Last year: 1-11 overall, 0-8 Big Ten (11th)
Postseason: Yeah, right
In good shape
Quarterback. I really like Adam Weber. He worked behind a pretty good offensive line, yes, but for a redshirt freshman QB to start every game on a terrible team and only get sacked 13 times says something. Weber took good care of himself, and he used his mobility well. The problem for Weber was his high number of interceptions (19), which is totally correctable with experience and coaching. Not only did Weber chuck 24 touchdowns and throw for nearly 2,900 yards, but he also led the team with over 600 rushing yards. 3,500 total yards for a freshman in the Big Ten?

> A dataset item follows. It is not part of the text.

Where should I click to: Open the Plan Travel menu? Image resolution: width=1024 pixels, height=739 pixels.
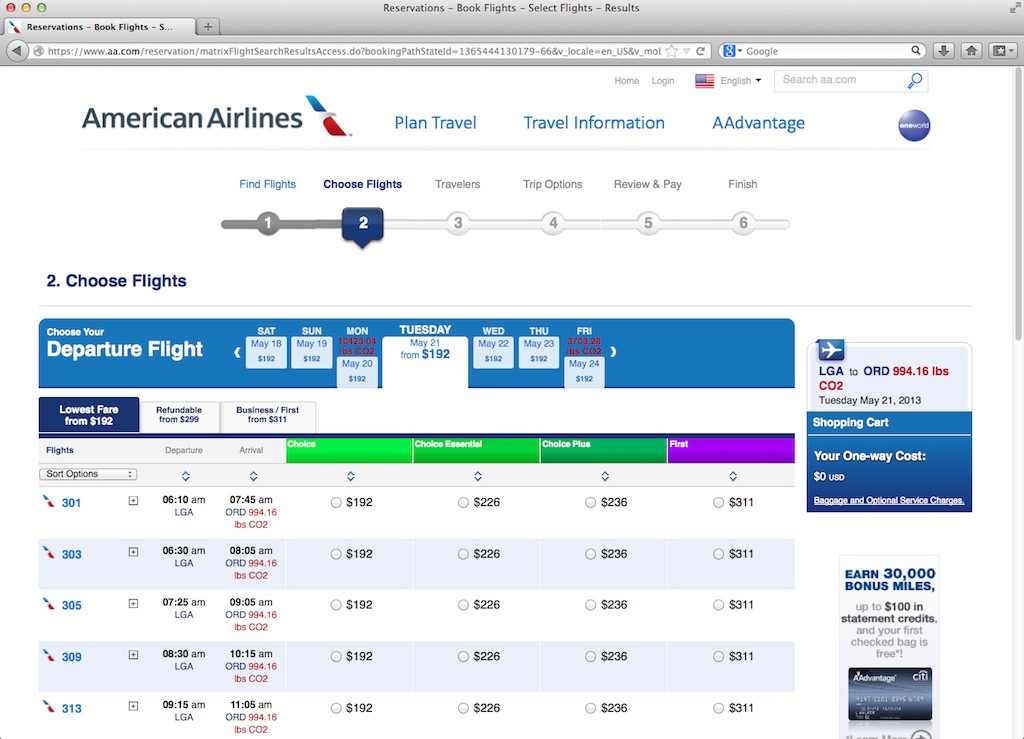pyautogui.click(x=435, y=123)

Yeah, he's good. He's also lucky, because he gets to throw to unheralded receiver Eric Decker, who caught 67 balls last year and will get more this year now that Ernie Wheelwright has moved on.
Defense. The Gophers were flat-out embarrassing on defense a year ago, allowing nearly 230 rush yards and over 500 total yards per game. The 37 points per game allowed represented a double-digit increase from 2006. Coach Tim Brewster welcomes a new defensive coordinator in former Duke head coach Ted Roof. The hope is that he'll find a way to clean things up, with help from a handful of JUCOs Brewster brought in. The Gophers lose three of their top four tacklers, including S Dominique Barber and two LBs (John Shevlin and Mike Sherels). Brewster is trying to inject some speed into his linebackers, but will the speed be enough to overcome a lack of starting experience at the position?
The hole Brewster (right) dug in his first season is massive, but he has help. Weber is a very good talent, as is Decker. Finding a running game is key there, because Weber can't afford to take the pounding that comes along with continuing to be his team's leading rusher. Roof has a huge project with the defense, but Brewster did bring in a tremendous recruiting class and he has tremendous hopes for the unit.
The schedule isn't very forgiving (the Gophers miss out on Penn State and Michigan State, but get to play Ohio State, Illinois, and Wisconsin all on the road. Yippee!), but it's likely Minnesota will find a way to win a league game or two this time around. Overall, something around four or five wins would constitute improvement, though it might not be enough to keep the vultures from circling. Minnesota moves into a new on-campus football stadium in 2009, and can ill afford for Brewster's big-talk act to keep producing losing seasons. After all, if they wanted the football program to suck, they would have kept Glen Mason around.